If the leak isn't too bad I would just leave it until you have to do a strip when there is a more serious problem. There is no way I am stripping mine for the little leak it has.
Re: Triumph Gear Box Leak#143498 06/27/0812:36 am06/27/0812:36 am
RC, After cleaning the mainshaft and sprocket splines of oil fill the splines with silicone sealer(RTV) after fitting the sprocket but before fitting the nut. This is one of the few places RTV has no downside. It keeps the gear oil from migrating down the shaft via the splines. Also in this exercise it does not matter if the RTV squeezes out as you tighten the nut and looks like a 10 year old did it, just so it seals. Jack
Re: Triumph Gear Box Leak#143499 06/27/081:42 am06/27/081:42 am
Guys, Thanks for the quick responses. It is a significant leak. I fill the gear box to the bottom of the fill plug before I ride and the biggest leak seems to be after it is parked. I suspect that it leaks until it gets below the seal.

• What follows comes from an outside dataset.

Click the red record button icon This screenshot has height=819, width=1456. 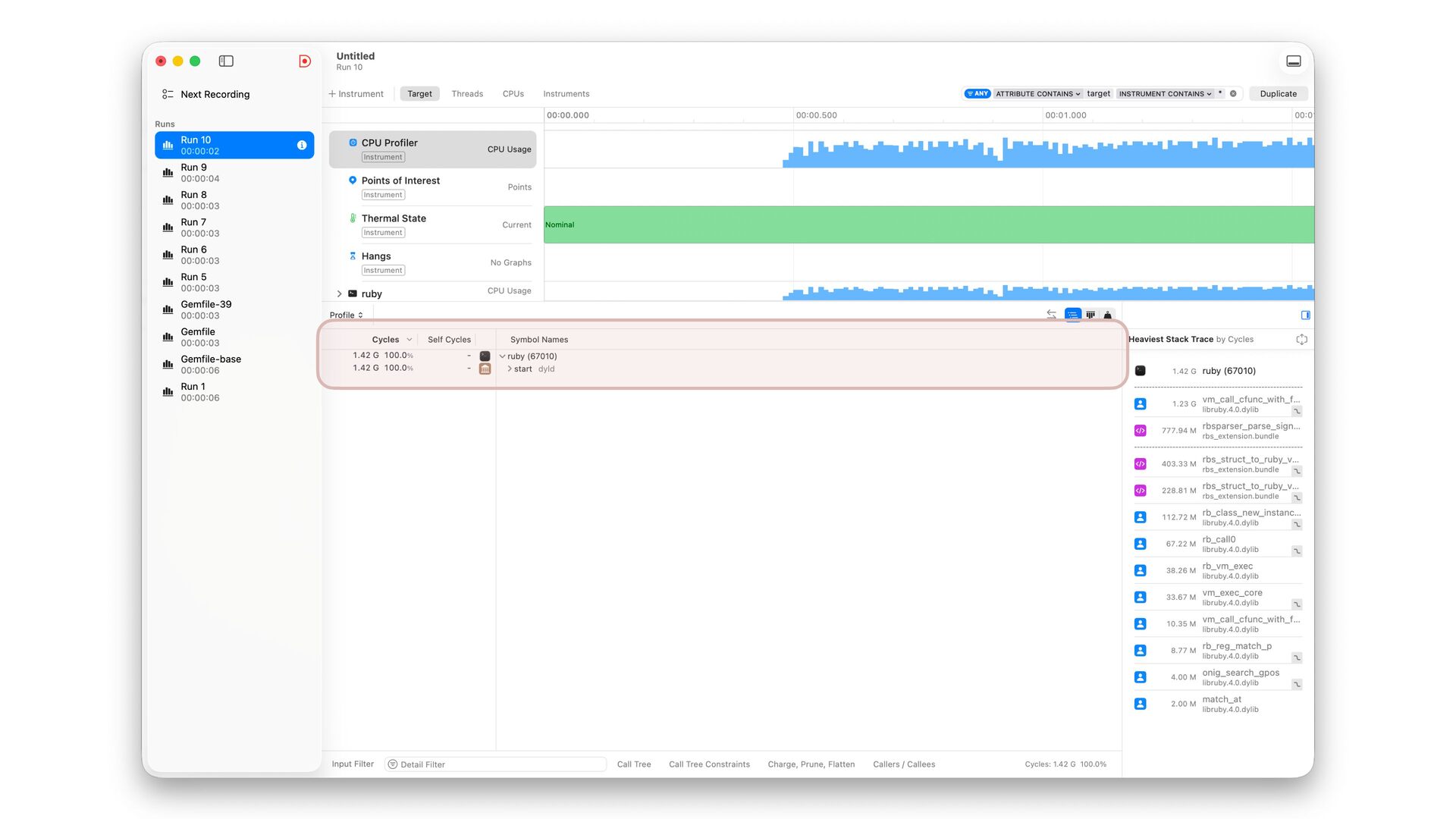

Re: Triumph Gear Box Leak#143500 07/04/082:33 am07/04/082:33 am
Cannot recall if the '70 needs this but on the '69 the selector shaft hole in the LH case [about 1/4" diameter and just in front of the seal you are replacing] carries right through the case and can be the source of gearbox oil weepage, easy to clean with contact cleaner [or JH's red can brake cleaner] and wipe a bit of Threebond or similar over the hole. The '70 cases may have a blind hole in that location. Check that the three countersunk screws in either side of the clutch centre [cush drive] are tight. If you feel the need you could remove either the front or rear cush drive plate and replace the internal cush drive rubbers, not a difficult job in itself but getting the primary off a stock bike is a fair bit of work and I check/replace anything required to avoid having to go in there again before necessary.
RC - Btour's issue is quite common with 35 yo oil seals; they just finally give up due to hardening and general age. You had best count on replacing every o-ring and oil seal you find doing this one job. Each one will be equally hard and ready to give up.
PS.... Buy a correct clutch puller before you screw up the clutch hub and have some real fun.